Around this time, in the later 1990s, I kept coming back to the small-scale ‘gestural’ work I had started about a decade earlier and these were a few from an isolated series of landscape impressions. I had always preferred working on heavy paper rather than canvas or board, but always with oil or spirit-based paint firstly because I couldn’t stand the paper buckling but also because I found that I could mix a much more fluid paint using oils or spirits while still retaining maximum opacity if needed. I made my own fluid oil paint .. I can’t quite remember how, but it wasn’t difficult! I used dry powder pigment, supplied by the theatre where I was working at the time as a designer, mixed with linseed oil and something else to make it dry much quicker. I couldn’t use standard artist’s oil paint thinned with turpentine or white spirit because as liquids these became too weak to dry properly on absorbent paper.
These landscapes don’t attempt much ‘realism’, in the usual sense of the word .. they’re abstracted, and one could call them free impressions. However, they’re actually anything but ‘free’ .. there are fairly strict rules observed. These include an overriding horizontal emphasis; a sense of division between ‘below’ and ‘above’ or in some cases foreground, middle-ground and background; a monochrome palette of 3-4 tones; a fluid sweep with a fairly specific curvature and a stroke which almost always tapers.
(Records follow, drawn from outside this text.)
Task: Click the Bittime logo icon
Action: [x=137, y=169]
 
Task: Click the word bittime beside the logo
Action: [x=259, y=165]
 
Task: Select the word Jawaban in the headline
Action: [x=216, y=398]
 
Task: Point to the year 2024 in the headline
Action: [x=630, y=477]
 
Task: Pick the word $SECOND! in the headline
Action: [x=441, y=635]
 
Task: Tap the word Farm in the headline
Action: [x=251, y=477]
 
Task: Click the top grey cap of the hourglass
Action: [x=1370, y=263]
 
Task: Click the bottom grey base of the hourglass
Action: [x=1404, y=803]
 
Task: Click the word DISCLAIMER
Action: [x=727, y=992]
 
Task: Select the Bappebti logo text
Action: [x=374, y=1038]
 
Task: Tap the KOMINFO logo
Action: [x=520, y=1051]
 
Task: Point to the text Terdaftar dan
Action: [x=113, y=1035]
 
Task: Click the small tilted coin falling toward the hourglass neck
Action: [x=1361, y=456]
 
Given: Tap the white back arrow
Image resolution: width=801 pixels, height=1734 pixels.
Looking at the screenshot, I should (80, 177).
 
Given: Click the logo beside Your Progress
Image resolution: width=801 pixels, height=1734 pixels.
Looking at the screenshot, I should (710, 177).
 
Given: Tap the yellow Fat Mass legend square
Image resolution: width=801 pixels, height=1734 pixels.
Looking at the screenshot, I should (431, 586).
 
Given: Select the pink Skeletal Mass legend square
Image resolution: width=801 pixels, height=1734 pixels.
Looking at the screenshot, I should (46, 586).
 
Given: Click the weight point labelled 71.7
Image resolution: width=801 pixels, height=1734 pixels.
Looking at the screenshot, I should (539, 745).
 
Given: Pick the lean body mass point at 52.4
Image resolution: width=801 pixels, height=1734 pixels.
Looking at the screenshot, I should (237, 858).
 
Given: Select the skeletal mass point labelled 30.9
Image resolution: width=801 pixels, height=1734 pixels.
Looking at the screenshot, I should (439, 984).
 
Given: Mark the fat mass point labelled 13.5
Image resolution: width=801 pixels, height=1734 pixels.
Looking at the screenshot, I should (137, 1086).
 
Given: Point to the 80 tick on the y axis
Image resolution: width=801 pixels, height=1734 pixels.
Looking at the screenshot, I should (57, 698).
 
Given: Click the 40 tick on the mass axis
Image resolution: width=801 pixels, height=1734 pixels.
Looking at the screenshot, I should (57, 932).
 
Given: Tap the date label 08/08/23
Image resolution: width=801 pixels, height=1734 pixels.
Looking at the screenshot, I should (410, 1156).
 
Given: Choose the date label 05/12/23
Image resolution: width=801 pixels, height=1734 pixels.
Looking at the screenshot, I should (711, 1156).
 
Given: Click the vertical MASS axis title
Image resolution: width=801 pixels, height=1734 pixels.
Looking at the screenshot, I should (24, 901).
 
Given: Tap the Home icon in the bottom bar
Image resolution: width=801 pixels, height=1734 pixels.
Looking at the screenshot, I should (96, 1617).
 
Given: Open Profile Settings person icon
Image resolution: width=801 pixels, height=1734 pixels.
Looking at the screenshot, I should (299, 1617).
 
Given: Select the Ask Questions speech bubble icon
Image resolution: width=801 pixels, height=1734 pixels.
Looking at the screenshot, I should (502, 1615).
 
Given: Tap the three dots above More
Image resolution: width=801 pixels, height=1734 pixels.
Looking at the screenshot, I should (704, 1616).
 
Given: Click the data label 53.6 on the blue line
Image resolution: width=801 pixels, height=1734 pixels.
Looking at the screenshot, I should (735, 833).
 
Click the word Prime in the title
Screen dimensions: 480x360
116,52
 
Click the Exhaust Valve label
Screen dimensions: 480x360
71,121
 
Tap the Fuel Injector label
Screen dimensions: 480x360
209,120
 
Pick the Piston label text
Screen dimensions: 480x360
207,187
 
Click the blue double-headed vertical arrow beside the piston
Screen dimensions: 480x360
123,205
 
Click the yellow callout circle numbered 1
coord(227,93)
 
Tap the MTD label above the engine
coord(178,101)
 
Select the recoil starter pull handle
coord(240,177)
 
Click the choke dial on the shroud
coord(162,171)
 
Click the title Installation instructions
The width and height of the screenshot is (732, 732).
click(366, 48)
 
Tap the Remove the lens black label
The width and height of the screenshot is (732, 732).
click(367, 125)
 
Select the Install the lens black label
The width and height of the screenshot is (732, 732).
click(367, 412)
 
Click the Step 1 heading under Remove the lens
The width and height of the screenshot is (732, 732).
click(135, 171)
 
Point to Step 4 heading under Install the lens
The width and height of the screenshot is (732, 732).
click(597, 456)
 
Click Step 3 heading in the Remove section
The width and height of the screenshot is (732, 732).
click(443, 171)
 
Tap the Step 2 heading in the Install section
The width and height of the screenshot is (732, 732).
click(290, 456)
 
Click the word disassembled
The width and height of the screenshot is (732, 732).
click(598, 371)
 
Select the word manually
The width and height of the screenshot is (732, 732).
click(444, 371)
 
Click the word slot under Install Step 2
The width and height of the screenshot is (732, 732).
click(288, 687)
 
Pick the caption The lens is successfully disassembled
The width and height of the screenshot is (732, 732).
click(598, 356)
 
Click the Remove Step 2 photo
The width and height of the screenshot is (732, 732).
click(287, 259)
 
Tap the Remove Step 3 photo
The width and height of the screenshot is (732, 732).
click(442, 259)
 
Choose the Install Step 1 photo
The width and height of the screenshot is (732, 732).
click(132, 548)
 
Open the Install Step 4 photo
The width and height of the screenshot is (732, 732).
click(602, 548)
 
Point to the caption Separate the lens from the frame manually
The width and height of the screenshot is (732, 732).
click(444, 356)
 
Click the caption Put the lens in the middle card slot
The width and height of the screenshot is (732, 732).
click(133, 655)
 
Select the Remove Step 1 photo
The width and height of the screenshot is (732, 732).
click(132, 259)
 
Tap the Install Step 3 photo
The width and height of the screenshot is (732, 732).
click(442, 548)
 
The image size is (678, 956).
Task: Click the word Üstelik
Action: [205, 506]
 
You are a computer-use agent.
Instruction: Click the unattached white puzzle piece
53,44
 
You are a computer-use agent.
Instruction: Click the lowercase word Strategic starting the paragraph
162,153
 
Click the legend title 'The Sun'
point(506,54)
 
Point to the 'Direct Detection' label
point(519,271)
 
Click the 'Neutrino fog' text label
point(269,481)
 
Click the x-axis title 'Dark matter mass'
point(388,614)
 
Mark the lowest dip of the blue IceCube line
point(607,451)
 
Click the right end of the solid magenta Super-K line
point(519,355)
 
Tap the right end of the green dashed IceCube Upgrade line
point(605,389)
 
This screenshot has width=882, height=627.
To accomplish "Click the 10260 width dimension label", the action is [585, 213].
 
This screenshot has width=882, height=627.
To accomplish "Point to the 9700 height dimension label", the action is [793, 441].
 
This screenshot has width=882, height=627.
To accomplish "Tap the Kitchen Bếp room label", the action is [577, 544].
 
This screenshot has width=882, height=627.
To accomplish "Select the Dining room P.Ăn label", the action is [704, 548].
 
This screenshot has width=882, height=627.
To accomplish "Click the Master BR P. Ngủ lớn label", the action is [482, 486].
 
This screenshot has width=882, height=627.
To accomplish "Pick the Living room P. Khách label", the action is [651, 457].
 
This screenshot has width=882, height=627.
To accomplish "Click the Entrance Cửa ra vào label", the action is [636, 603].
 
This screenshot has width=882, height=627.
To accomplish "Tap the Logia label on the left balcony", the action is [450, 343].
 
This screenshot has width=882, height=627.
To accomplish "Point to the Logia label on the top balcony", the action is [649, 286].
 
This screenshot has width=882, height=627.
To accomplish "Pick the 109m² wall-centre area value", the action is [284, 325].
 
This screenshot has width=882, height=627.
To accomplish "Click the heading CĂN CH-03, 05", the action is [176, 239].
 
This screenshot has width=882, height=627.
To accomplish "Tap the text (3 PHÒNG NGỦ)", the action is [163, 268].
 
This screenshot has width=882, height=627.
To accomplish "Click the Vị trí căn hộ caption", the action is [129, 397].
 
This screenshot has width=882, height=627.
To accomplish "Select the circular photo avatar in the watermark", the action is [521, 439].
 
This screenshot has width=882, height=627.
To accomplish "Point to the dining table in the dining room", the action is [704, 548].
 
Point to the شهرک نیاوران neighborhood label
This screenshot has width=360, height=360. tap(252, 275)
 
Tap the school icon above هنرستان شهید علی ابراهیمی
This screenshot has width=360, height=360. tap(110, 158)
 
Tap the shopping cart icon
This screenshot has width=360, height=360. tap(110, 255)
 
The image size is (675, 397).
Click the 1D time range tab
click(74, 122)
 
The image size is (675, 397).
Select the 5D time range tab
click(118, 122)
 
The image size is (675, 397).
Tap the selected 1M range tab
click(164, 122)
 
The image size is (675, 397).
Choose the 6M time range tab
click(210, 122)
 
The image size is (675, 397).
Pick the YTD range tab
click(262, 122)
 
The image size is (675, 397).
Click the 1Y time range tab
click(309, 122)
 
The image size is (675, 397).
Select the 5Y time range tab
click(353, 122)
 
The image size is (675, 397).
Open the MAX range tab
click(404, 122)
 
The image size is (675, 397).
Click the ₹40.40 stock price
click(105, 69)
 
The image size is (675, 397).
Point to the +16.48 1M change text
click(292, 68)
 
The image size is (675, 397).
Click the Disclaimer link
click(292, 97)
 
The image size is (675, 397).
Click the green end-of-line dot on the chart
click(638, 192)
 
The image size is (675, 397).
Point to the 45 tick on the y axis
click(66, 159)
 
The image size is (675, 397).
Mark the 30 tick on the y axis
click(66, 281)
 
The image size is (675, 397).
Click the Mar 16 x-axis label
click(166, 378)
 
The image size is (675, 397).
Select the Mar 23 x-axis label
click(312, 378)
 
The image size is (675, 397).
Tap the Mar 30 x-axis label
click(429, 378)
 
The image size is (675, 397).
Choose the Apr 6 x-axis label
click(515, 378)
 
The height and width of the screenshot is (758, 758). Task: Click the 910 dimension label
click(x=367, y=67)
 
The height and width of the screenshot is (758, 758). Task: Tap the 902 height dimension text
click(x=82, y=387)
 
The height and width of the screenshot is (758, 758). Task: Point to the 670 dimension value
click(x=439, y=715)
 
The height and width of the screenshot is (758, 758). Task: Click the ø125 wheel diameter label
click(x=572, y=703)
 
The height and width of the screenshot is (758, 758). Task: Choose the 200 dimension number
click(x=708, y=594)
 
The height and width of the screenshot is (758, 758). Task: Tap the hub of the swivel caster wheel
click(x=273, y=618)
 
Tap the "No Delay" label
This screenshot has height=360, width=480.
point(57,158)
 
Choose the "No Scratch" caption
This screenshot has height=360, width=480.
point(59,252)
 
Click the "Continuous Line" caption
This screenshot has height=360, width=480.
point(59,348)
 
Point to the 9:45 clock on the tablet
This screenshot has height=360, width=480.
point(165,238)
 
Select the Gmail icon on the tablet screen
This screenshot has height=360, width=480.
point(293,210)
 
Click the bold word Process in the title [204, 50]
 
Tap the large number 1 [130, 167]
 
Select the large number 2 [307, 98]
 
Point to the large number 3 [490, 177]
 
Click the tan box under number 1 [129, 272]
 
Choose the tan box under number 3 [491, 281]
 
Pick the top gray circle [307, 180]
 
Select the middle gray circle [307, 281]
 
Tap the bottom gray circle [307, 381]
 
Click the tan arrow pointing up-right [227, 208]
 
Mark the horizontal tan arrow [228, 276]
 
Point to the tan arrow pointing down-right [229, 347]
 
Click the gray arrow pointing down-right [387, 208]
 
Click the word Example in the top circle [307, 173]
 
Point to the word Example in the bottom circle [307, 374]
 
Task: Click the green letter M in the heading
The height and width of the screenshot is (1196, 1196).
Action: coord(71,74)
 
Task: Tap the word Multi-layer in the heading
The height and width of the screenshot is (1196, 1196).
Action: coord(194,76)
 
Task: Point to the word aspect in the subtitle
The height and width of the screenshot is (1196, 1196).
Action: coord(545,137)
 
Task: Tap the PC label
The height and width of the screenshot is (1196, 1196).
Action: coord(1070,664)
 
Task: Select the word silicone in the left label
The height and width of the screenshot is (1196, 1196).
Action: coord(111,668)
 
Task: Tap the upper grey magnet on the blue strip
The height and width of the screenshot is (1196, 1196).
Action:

The first few rules are cerebral and administrated, whereas the last two are more physically determined.
I remember as a teenager coming across ink drawings in the British Museum by the severely underrated artist Alexander Cozens. Cozens published a book entitled A New Method of assisting the Invention in Drawing Original Compositions of Landscape shortly before his death in 1786. In it he proposed a form of ‘automatic’ or chance-generated painting which could have come, more than a hundred years later, straight out of the Surrealist’s handbook. He started with chance ink blots and instinctive marks on paper which he would then elaborate into more identifiable impressions of landscape.
What interested me was the idea that these invented landscapes are no less ‘real’ just because they don’t exist. If the graphic depiction conforms to the same laws of natural form, including the accidental, then the fact that they’re inventions is somewhat irrelevant .. they could easily exist somewhere! Since a specific landscape in nature composes itself with a fair amount of chance, why go to the trouble of slavishly copying a natural scene? Of course the position of trees, the lushness of grass or the formations of rock are determined by many things other than chance, but if these ‘algorithms’ are understood .. is the creation any less ‘natural’ than nature? Cozens, and a number of other artists of the 18th-19th centuries who invented idealised landscapes or doctored real scenes to their aesthetic sensibilities, were laying down some of the first stepping-stones towards the ‘virtual realities’ we experience today.